**What you need to do**
Put the data into a numbered list with blank lines omitted, starting with the line that contains "Screen dimensions: 370x389" and going on through the end of the data.

───

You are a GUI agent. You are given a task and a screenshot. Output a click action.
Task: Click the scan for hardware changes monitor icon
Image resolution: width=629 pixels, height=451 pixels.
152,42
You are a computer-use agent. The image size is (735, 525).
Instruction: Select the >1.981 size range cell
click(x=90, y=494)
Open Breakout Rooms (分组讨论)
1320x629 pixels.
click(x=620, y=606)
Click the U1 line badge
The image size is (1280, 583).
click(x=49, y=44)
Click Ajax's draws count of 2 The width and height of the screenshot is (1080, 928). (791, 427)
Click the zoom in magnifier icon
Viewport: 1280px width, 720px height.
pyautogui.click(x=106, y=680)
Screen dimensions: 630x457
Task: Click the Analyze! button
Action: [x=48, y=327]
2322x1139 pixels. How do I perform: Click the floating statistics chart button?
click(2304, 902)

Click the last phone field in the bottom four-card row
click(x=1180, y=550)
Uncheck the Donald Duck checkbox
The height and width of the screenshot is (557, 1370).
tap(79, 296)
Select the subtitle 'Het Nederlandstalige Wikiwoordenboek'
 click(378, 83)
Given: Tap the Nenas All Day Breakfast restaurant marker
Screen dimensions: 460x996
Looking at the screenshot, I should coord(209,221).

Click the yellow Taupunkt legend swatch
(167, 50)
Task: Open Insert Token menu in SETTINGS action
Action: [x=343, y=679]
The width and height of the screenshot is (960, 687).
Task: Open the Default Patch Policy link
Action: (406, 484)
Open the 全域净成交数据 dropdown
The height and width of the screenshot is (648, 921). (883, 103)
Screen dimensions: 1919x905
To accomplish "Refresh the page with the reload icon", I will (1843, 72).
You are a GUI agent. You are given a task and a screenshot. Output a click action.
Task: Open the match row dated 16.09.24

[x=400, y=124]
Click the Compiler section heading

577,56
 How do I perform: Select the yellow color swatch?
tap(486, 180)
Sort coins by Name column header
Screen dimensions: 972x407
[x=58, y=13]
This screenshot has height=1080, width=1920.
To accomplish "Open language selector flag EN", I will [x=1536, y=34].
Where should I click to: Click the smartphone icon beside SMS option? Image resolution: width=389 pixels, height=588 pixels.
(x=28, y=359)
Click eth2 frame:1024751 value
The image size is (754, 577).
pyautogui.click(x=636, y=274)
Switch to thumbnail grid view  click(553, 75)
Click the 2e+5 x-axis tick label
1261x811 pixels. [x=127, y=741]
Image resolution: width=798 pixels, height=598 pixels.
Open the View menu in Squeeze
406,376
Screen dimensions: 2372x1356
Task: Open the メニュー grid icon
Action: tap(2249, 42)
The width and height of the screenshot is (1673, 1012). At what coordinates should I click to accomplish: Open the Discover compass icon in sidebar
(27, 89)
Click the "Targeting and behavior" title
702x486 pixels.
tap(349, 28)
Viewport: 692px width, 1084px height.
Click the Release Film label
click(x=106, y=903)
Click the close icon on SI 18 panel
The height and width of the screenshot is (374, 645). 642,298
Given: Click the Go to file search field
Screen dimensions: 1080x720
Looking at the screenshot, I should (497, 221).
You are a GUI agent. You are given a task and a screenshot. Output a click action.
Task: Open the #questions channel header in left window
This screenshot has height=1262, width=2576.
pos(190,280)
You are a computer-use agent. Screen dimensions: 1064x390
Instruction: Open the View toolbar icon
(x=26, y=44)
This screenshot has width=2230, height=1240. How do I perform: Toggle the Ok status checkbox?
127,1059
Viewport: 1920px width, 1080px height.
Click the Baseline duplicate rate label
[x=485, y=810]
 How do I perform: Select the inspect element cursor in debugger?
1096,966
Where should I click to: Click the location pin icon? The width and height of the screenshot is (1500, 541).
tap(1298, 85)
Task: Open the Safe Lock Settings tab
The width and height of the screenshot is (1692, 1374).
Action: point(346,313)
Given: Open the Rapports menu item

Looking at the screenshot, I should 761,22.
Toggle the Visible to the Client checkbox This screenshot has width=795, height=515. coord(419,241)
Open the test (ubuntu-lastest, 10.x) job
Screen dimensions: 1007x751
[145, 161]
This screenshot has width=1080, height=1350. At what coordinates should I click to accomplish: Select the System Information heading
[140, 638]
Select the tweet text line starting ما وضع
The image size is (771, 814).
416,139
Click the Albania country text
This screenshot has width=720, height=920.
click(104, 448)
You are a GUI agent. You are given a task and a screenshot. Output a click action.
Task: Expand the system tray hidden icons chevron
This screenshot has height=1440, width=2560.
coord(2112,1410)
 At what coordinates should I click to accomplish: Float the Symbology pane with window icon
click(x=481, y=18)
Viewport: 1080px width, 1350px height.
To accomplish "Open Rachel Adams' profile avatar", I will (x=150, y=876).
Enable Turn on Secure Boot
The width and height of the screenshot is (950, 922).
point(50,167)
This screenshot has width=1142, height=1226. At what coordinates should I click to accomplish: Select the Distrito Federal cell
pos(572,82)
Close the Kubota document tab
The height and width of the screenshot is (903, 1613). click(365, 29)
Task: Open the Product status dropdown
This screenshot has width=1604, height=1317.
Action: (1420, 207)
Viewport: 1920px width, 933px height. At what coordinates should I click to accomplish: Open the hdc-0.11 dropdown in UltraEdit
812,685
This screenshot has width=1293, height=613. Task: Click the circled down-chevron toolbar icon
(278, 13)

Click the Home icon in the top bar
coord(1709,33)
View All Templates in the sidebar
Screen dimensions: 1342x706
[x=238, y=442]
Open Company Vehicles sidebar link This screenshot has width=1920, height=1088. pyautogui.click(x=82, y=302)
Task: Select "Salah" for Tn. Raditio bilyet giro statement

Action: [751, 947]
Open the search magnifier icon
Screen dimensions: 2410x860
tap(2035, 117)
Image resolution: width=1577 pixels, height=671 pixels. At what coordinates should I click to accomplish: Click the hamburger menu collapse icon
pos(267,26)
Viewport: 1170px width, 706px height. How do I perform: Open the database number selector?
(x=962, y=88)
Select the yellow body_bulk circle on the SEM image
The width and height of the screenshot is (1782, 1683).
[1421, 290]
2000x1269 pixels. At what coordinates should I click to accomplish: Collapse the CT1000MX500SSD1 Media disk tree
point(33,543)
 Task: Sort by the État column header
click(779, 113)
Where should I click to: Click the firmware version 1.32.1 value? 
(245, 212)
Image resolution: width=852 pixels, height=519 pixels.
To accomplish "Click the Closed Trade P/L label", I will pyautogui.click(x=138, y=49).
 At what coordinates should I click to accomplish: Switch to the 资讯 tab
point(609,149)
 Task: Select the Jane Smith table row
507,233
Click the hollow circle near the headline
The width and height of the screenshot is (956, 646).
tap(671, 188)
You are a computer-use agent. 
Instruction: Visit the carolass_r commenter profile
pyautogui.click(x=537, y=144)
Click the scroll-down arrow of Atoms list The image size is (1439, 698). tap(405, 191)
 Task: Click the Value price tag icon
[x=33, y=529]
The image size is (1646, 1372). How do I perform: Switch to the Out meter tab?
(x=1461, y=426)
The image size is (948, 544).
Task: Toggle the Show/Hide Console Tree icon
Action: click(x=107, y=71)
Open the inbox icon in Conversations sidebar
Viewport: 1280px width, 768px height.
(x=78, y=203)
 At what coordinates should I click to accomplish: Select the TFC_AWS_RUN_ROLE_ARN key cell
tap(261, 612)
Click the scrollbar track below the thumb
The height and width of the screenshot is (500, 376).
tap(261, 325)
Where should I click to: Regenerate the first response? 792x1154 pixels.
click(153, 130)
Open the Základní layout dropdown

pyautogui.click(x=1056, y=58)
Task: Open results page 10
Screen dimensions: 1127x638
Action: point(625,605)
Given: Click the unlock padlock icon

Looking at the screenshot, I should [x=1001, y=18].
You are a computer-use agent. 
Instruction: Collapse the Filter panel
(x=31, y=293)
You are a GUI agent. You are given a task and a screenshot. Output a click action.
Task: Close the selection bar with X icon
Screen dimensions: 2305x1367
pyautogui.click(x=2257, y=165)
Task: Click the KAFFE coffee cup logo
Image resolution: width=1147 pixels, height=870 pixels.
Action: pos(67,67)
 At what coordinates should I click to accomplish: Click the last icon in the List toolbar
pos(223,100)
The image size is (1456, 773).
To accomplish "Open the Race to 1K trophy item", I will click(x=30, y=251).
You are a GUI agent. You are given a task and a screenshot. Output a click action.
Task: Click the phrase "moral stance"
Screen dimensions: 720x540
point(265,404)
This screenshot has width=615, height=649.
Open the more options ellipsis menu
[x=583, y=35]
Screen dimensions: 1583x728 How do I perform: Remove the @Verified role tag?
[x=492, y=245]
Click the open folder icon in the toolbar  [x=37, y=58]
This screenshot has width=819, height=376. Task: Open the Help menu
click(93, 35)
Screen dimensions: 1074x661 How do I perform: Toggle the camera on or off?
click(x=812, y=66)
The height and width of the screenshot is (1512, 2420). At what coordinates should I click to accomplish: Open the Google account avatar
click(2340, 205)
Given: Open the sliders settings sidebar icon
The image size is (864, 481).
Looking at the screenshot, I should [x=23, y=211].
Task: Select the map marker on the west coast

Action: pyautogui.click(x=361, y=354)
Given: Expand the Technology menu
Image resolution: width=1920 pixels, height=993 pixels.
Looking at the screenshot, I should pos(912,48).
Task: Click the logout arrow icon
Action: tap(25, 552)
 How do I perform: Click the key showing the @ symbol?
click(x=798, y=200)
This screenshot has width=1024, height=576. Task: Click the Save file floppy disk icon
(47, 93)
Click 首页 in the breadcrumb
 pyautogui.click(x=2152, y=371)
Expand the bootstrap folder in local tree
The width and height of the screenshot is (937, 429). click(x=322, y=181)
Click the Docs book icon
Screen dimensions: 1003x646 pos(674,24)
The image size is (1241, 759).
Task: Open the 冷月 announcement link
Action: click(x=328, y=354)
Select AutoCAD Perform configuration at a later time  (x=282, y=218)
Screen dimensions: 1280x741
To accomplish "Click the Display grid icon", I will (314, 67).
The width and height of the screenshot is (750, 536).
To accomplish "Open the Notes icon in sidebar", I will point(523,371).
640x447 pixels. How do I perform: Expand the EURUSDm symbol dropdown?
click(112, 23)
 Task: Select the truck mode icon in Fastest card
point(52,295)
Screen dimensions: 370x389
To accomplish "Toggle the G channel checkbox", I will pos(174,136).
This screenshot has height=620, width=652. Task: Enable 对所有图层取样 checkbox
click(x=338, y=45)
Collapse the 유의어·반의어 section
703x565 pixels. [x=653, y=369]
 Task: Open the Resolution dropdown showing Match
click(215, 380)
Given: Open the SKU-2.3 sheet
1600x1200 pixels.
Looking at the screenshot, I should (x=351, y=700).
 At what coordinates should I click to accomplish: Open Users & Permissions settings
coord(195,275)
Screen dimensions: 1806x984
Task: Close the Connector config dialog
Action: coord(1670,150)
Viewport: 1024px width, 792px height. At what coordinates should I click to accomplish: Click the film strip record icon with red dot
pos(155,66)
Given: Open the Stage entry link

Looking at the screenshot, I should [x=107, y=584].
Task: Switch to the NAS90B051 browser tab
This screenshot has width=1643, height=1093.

───

**Task response**
1. Screen dimensions: 370x389
2. To accomplish "Toggle the G channel checkbox", I will pos(174,136).
3. This screenshot has height=620, width=652. Task: Enable 对所有图层取样 checkbox
4. click(x=338, y=45)
5. Collapse the 유의어·반의어 section
6. 703x565 pixels. [x=653, y=369]
7.  Task: Open the Resolution dropdown showing Match
8. click(215, 380)
9. Given: Open the SKU-2.3 sheet
10. 1600x1200 pixels.
11. Looking at the screenshot, I should (x=351, y=700).
12.  At what coordinates should I click to accomplish: Open Users & Permissions settings
13. coord(195,275)
14. Screen dimensions: 1806x984
15. Task: Close the Connector config dialog
16. Action: coord(1670,150)
17. Viewport: 1024px width, 792px height. At what coordinates should I click to accomplish: Click the film strip record icon with red dot
18. pos(155,66)
19. Given: Open the Stage entry link
20. Looking at the screenshot, I should [x=107, y=584].
21. Task: Switch to the NAS90B051 browser tab
22. This screenshot has width=1643, height=1093.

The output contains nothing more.